* **Records for this exercise**:
--

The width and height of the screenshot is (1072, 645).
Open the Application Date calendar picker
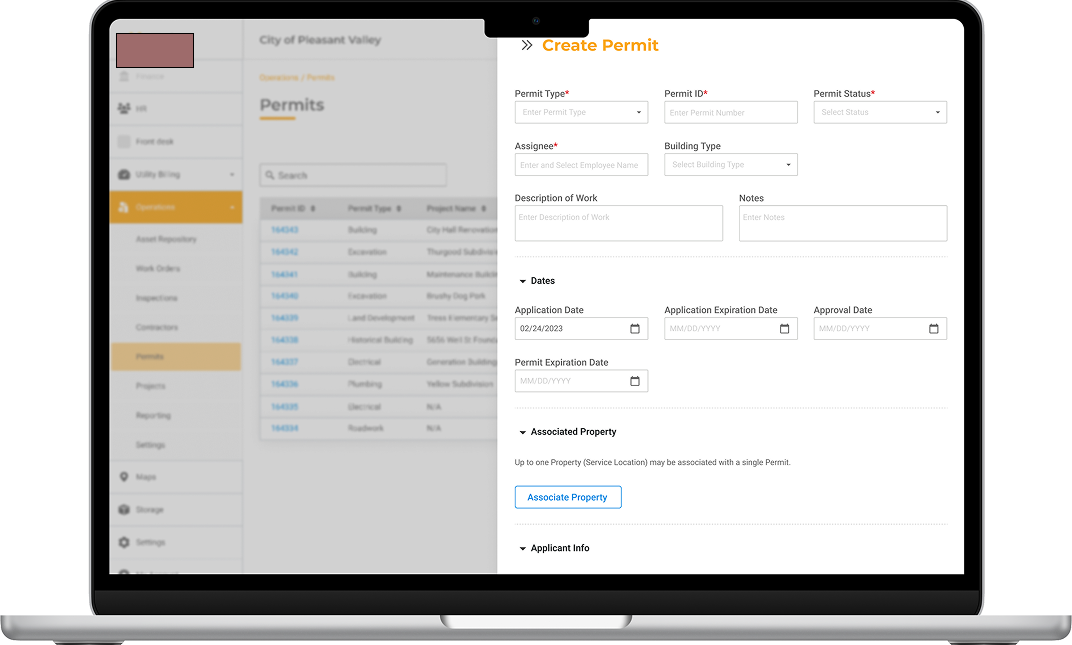point(635,328)
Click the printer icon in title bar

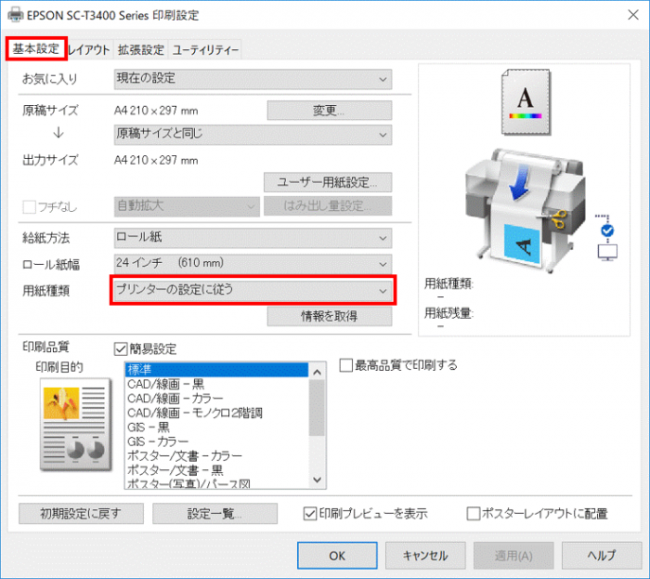click(x=15, y=15)
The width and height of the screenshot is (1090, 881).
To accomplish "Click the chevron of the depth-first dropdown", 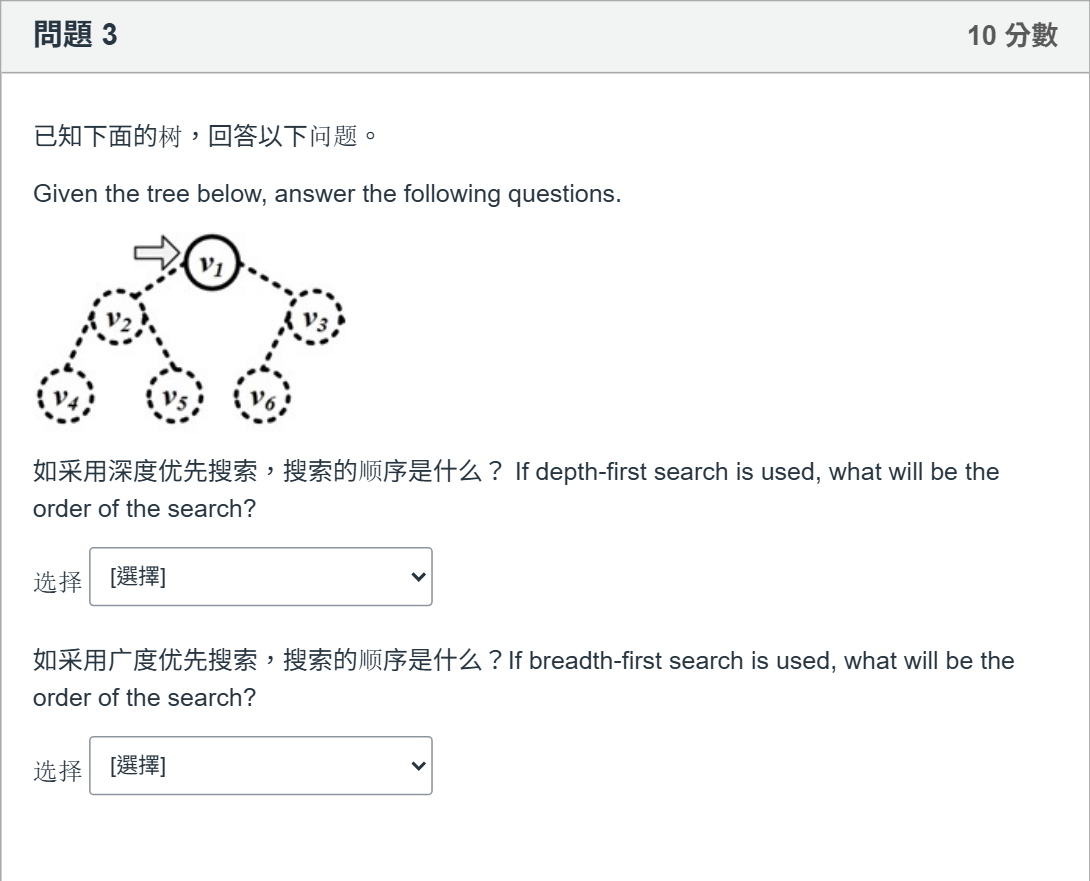I will (x=418, y=576).
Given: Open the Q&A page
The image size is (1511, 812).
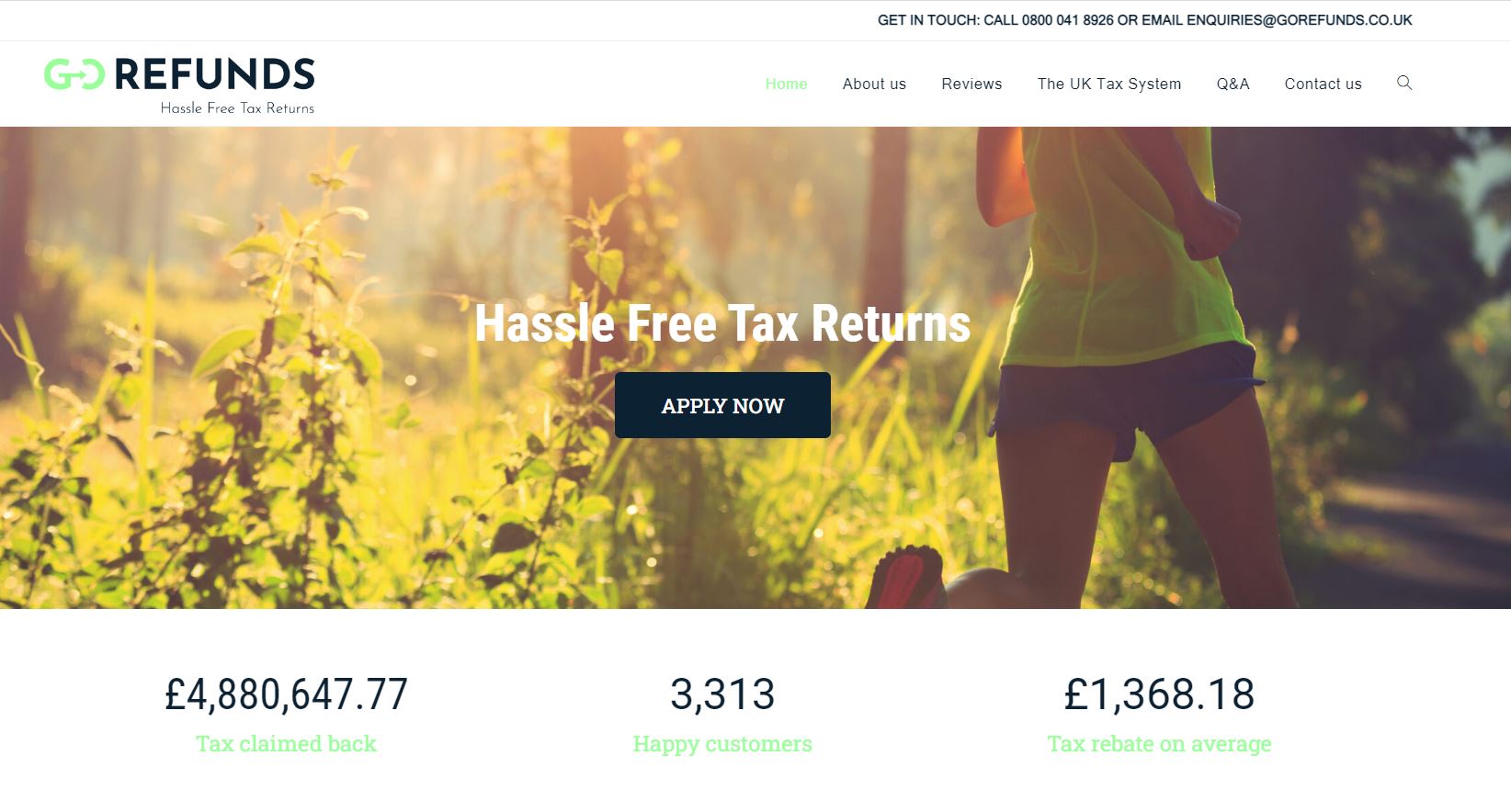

--

Identify every line above with the string "height" in it. Copy those lines.

The width and height of the screenshot is (1072, 645).
The width and height of the screenshot is (1090, 881).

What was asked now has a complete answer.